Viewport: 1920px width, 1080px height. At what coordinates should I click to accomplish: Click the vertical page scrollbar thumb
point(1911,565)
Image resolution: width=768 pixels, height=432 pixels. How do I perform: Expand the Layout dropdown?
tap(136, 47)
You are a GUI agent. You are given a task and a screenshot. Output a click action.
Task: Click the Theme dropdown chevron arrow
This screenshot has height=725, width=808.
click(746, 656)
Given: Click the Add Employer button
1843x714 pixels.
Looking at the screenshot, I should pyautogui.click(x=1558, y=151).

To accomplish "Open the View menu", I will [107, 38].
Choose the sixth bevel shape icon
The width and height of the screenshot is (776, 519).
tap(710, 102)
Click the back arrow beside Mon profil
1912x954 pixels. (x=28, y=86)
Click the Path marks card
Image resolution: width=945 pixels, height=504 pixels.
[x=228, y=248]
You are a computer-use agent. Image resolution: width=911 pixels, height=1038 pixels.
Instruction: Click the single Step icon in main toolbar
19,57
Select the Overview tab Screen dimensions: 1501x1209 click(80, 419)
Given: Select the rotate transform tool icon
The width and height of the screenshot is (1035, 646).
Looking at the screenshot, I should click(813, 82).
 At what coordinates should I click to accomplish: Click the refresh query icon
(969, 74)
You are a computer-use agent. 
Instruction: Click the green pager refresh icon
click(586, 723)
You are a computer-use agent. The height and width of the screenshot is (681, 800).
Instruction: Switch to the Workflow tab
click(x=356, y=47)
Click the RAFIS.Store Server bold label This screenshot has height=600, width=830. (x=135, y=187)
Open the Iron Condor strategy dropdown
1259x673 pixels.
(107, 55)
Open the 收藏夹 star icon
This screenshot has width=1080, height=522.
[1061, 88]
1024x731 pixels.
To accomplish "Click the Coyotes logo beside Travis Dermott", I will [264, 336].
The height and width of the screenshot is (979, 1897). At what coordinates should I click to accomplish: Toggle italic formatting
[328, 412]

------------------------------------------------

→ WHAT YOU SHOULD DO
Copy out, from the data above, every line holding the word "agent".

→ ANSWER SPACE
You are a GUI agent. You are given a task and a screenshot. Output a click action.
You are a computer-use agent. Image resolution: width=911 pixels, height=1038 pixels.
You are a computer-use agent. 
You are a computer-use agent. The height and width of the screenshot is (681, 800).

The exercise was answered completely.